According to James A. Dueholm, “On May 25, federal troops arrested John Merryman in Cockeysville, Maryland, for recruiting, training, and leading a drill company for Confederate service. Merryman’s lawyer promptly petitioned Chief Justice Roger Brooke Taney, sitting as a trial judge, for a writ of habeas corpus (https://quod.lib.umich.edu/j/jala/2629860.0029.205/–lincoln-s-suspension-of-the-writ-of-habeas-corpus?rgn=main;view=fulltext). Taney eventually ruled against Lincoln. But Lincoln ignored the ruling. In July, he ordered the suspension of habeas corpus between New York and Philadelphia, despite Taney’s ruling. Lincoln’s order stayed in effect until 1863, when Congress passed legislation suspending habeas corpus for the public safety.
Lincoln’s suspension of habeas corpus from 1861 to 1863 was in clear violation of the Constitution, and he ignored the order of a judge in maintaining it.

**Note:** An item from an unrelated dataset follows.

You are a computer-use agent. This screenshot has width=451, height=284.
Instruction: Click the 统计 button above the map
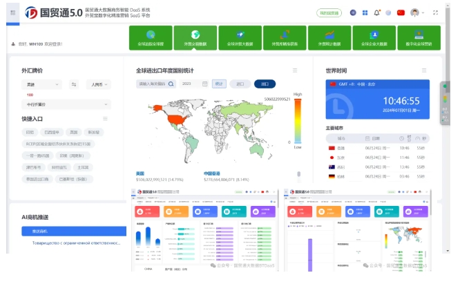pos(219,84)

But he was being pragmatic. There have been a governors around the country in the last month or so issuing questionable orders for people to stay at home and for small business to close. The Michigan governor actually told wealthy citizens that they could not travel to their second homes within the state, though she claimed that she had no authority to prevent citizens of other states from traveling to their second homes within Michigan. But all these governors have justified their actions because of pragmatics, because things need to be done to slow the pandemic.
This is the conundrum—do we suspend people’s rights for good reasons, to be pragmatic? Or do we uphold people’s fundamental rights no matter what?
The picture is from 1861 and shows John Merryman, the Marylander whose detainment led to Judge Taney’s decision against Lincoln’s suspension of habeas corpus, holding a copy of Taney’s decision.